2019 - Yann n’avait aucune idée des Gilets Jaunes avant de croiser une manifestation par hasard un samedi après avoir récupéré ses enfants au lendemain d’une soirée pyjama. Il est séduit par leurs revendications qui lui parlent et se joint de nouveau à eux le samedi suivant, 19 janvier.

Ce jour-là, il manifeste l’après-midi puis quitte le cortège pour assurer son service du soir. Il est serveur dans un restaurant du centre de Toulouse. En fin de service, il croise un groupe d’une trentaine d’irréductibles Gilets Jaunes qui déambulent en marchant et chantant dans les rues. Il se joint à eux pour faire un bout de chemin jusqu’à la station de métro toute proche. C’est peu après qu’un groupe de CRS charge et scinde le groupe en deux. Ils ne savent pas trop où aller, un groupe de policiers les poursuit dans les rues, ils fuient tous un peu paniqués.
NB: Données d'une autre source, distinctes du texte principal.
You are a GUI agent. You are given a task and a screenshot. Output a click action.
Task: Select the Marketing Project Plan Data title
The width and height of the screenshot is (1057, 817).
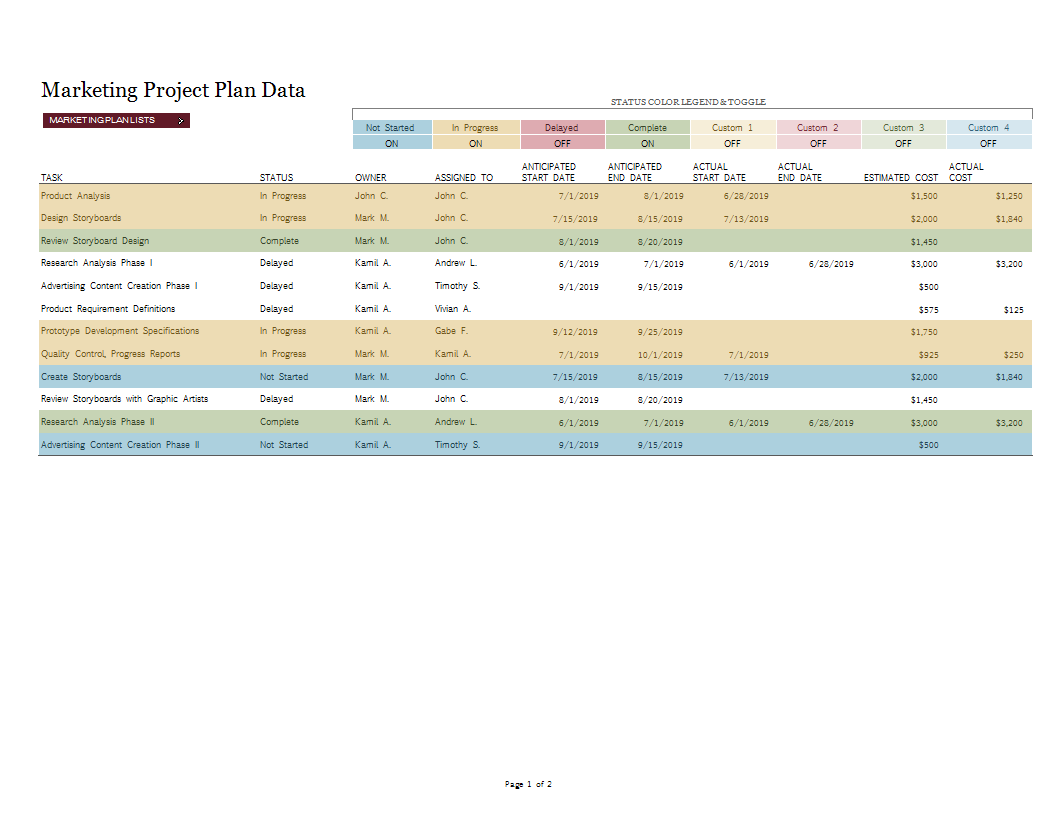(x=173, y=90)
Dans sa fuite, le groupe d’une quinzaine de personnes dont Yann fait partie monte un escalier. En haut, sur une petite place, deux binômes de policiers qui ont gravis ces escaliers à moto déferlent sur eux et lancent des grenades de désencerclement sur ces personnes éparpillées qui sont pourtant en train de fuir apeurées. La scène est filmée par un homme en roller bien connu des manifestants toulousains. On l’entend hurler de peur et d’incompréhension.
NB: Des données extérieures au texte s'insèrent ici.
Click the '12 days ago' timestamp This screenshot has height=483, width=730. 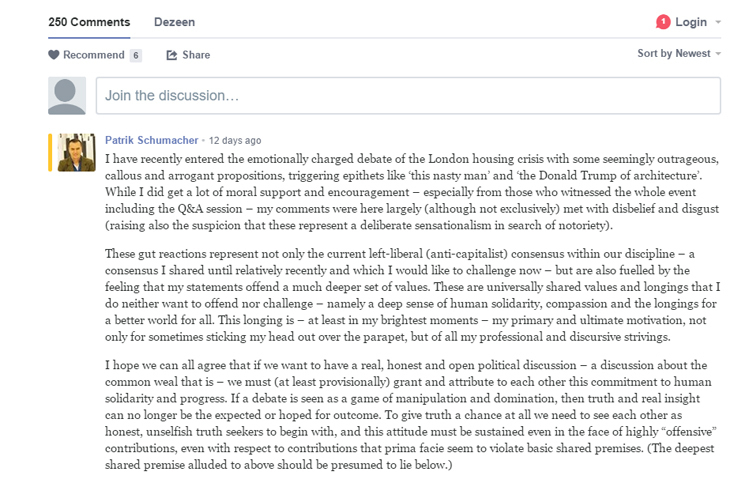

Yann lui, n’a pas la «chance» que la scène soit filmée. Il se retrouve dans un coin assez sombre dos à un muret face à une dizaine de policiers. Ils sont vêtus de jeans, de casques et de boucliers. Il lève les mains en l’air et baisse la tête pour montrer qu’il n’est pas armé, pas dangereux.

En passant devant lui l’un d’eux profite de ses mains levées pour lui mettre un coup de matraque dans les côtes. Un second policier lui envoie un long jet de «gazeuse» dans la bouche. Le troisième lui assène un violent coup de matraque en pleine face au niveau de la bouche.
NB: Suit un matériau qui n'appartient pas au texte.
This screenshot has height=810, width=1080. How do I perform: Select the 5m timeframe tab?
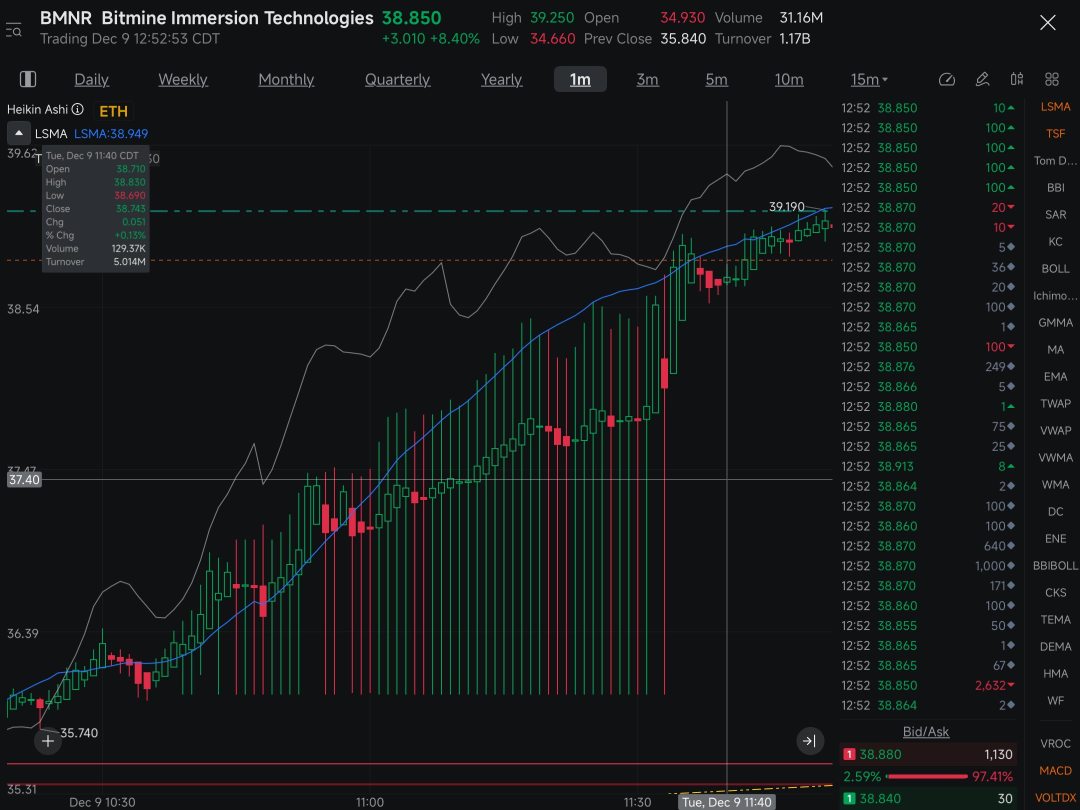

Yann perd connaissance. Il se réveille cinq minutes plus tard dans une flaque de sang, crache ses dents. Il n’y a plus un policier autour. Ils l’ont laissé là, inanimé, la bouche ensanglantée, la dentition fracassée par le choc.

Il pensait au départ que huit dents avaient été touchées mais il découvre les jours suivants par des examens radiographiques que ce sont onze dents au total. Neuf ont été fracturées, cassées en partie et deux ont été expulsées totalement.

Un devis de plus de 6000 euros lui est adressé pour le remplacement de ses dents. Une somme d’autant moins surmontable que sa mutuelle refuse de prendre en charge les frais médicaux conséquences de manifestations.

Un an et demi après, lors de notre rencontre, Yann n’avait toujours pas pu recevoir les soins pour remplacer ses dents perdues. Il portait depuis 4 mois une prothèse censée être temporaire qu’il devait recoller régulièrement. A cette époque, il n’avait pas retrouvé de travail, qu’il avait perdu suite aux évènements.

Le sourire étant l’atout majeur de son métier de serveur, le malaise ressenti au regard des autres était encore trop présent.